As for technology, Marriott and Padgett-Beale should adopt a two-factor or multi-factor authentication (MFA). Anakath et al. (2017) state that it is an advanced access control mechanism that implies two or more aspects to be involved to reach the necessary data. Among the factors that can be set, there are identity confirmation, specific questions, and ownership, which need to be clarified before the system provides access (Scroxton, 2020). The MFA can be used for cloud databases as well, and it makes them a universal protection method. In the case of Marriott, customers can be invited to provide their biometric data as an additional step of security. In addition, the attempts to access sensitive information from suspicious locations should be blocked by the system until a customer verifies his or her identity in the process of MFA.
Conclusion / Summary of Recommendations
To conclude, this paper explored the concept of cybersecurity insurance, covering network security, business interruption, errors, and media liability.

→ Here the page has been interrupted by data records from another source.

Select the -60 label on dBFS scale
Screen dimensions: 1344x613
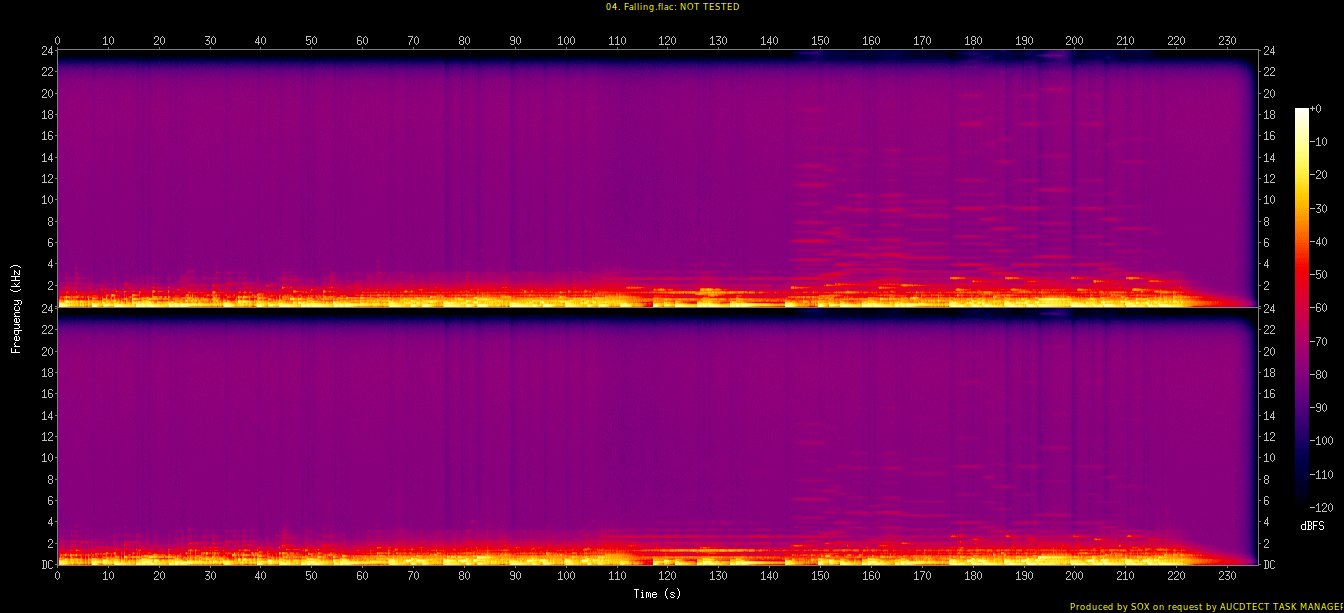pyautogui.click(x=1321, y=308)
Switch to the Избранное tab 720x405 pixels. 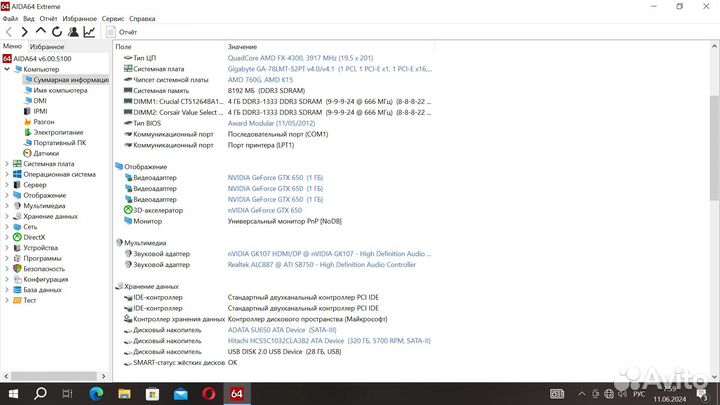(47, 47)
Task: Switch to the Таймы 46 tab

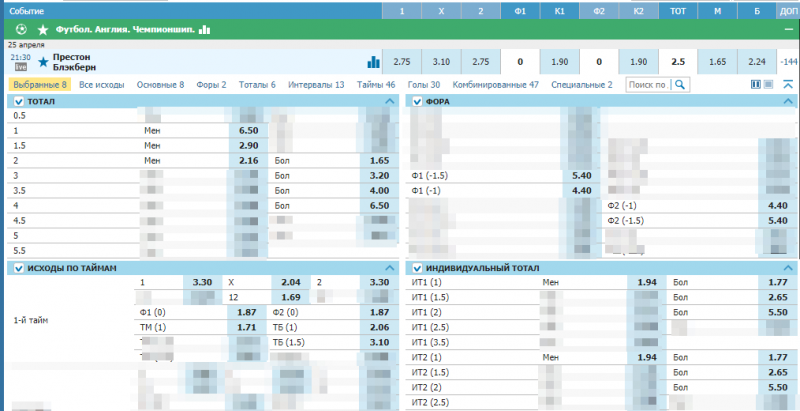Action: point(376,85)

The analysis of Marriott’s customer data breach revealed that a lack of compliance with due diligence after buying Starwood Hotels resulted in millions of compromised passport and phone numbers, mailing and email addresses, and other hotel stay information. The company was fined £18 million, but the data leakage occurred again, which shows the insufficiency of response measures. Therefore, it was recommended for Marriott and Padgett-Beale to initiate employee training, engage in constant vigilance and strategic planning policies, practice cyber-attack simulations, and adopt MFA. Most importantly, there is a need to implement a combination of response efforts to ensure comprehensive business protection.
References
Anakath, A. S., Rajakumar, S., & Ambika, S. (2019). Privacy preserving multi factor authentication using trust management. Cluster Computing, 22(5), 10817-10823.
Burke, D. (2020). Cyber 101: Understand the basics of cyber liability insurance. Web.
Errick, K. (2021). Court dismisses Marriott data breach suit for lack of standing. Web.
Gressin, S. (2018). The Marriott data breach. Web.
Guide to cyber liability insurance. (2019). Web.
Li, L., He, W., Xu, L., Ash, I., Anwar, M., & Yuan, X. (2019). Investigating the impact of cybersecurity policy awareness on employees’ cybersecurity behavior. International Journal of Information Management, 45, 13-24.
Nohe, P. (2019). Autopsying the Marriott data breach: This is why insurance matters. Web.
Scroxton, A. (2020). What we can learn from Marriott’s new data breach embarrassment. Web.
Statement: Intention to fine Marriott International, Inc more than £99 million under GDPR for data breach. (2019). Web.